JAKARTA – Pemerintahan Prabowo Subianto dinilai tidak konsisten dengan rencana pensiun dini Pembangkit Listrik Tenaga Uap (PLTU) batu bara. Padahal pemerintah sudah memiliki instrumen yang cukup untuk dari sisi legalitas atau hukum hingga ke kebutuhan pendanaan.
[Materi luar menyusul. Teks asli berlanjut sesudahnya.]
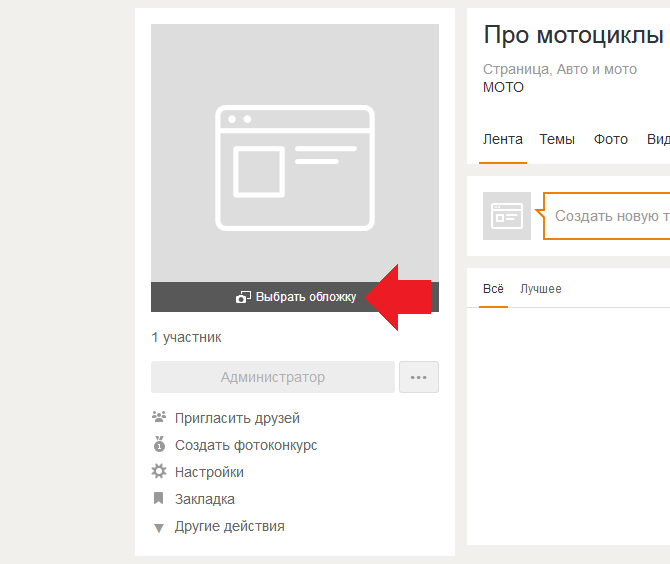Switch to the Лента tab
The height and width of the screenshot is (564, 670).
(502, 139)
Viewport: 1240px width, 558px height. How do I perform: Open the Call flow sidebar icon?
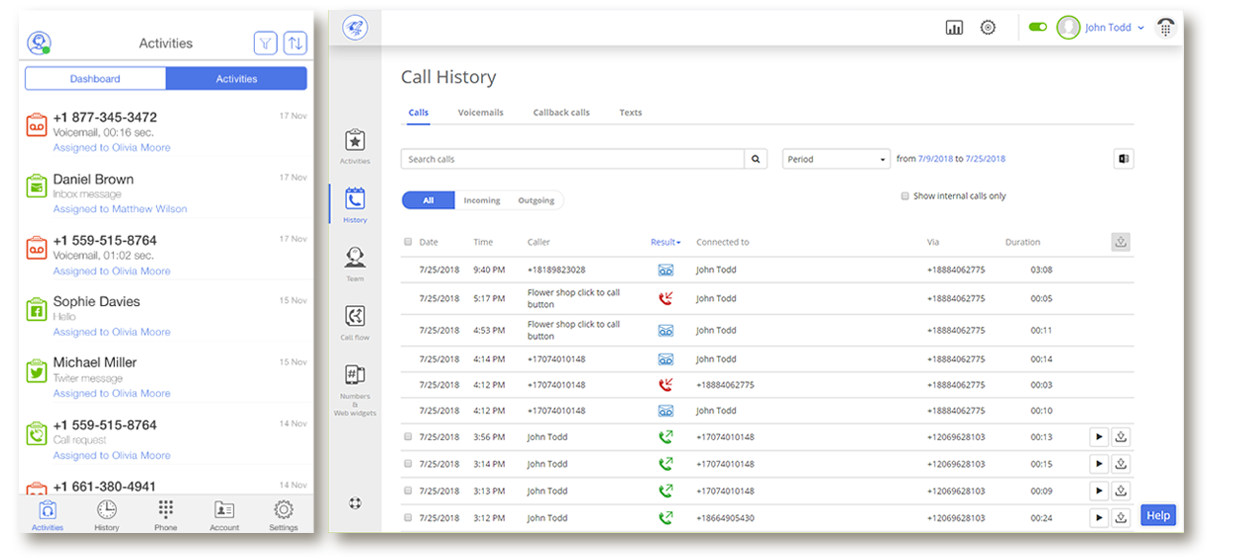coord(354,319)
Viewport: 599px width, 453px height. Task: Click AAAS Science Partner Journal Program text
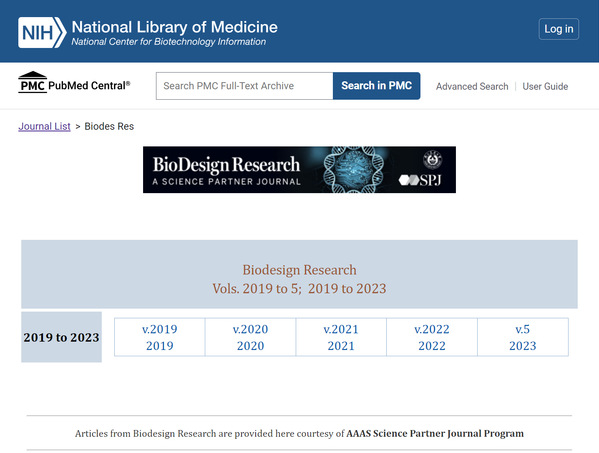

Hal yang saat ini tidak dimiliki hanyalah kemauan.
Muhamad Saleh, Peneliti Hukum Center of Economic and Law Studies (CELIOS), mengungkapkan salah satu amanah dalam Peraturan Presiden No. 112 tentang Percepatan Pengembangan Energi Terbarukan untuk Penyediaan Tenaga Listrik adalah diterbitkannya peta jalan pensiun dini PLTU oleh Kementerian teknis dalam hal ini Kementerian ESDM.
“Perpres 112 itu sebenarnya amanahnya satu meminta Kementerian ESDM segera mengeluarkan peta jalan. Kalau itu sudah keluar, sebenarnya pensiun dini itu sudah bisa kita lakukan,” kata Saleh dalam diskusi bersama media, Jumat (7/2).
Sementara itu, Tata Mustasya, Direktur Eksekutif Yayasan Kesejahteraan Berkelanjutan (SUSTAIN), menyatakan pemerintah bisa meningkatkan pungutan terhadap produksi batu bara yang nantinya bisa dimanfaatkan untuk membiayai transisi energi, pensiun dini dan pembangunan grid.
“kita tidak berandai-andai sebuah peluang ada di depan mata ini ada beberapa skenario, tinggal kemauan politik dari pemerintah kalau butuh pembiayaan dari batu bara,” ungkap dia.
Peningkatan pungutan itu juga bisa dianggap sebagai disinsentif yang membuat para pelaku usaha untuk berpikir dua kali untuk terus berbisnis di sektor batu bara. “Kalau berikan disinsentif signifikan ini akan mendorong pengusaha untuk menurunkan produksi. tambahan pungutan itu harus berat. Jadi tujuannya memberatkan bisnis batu bara,” tegas Tata.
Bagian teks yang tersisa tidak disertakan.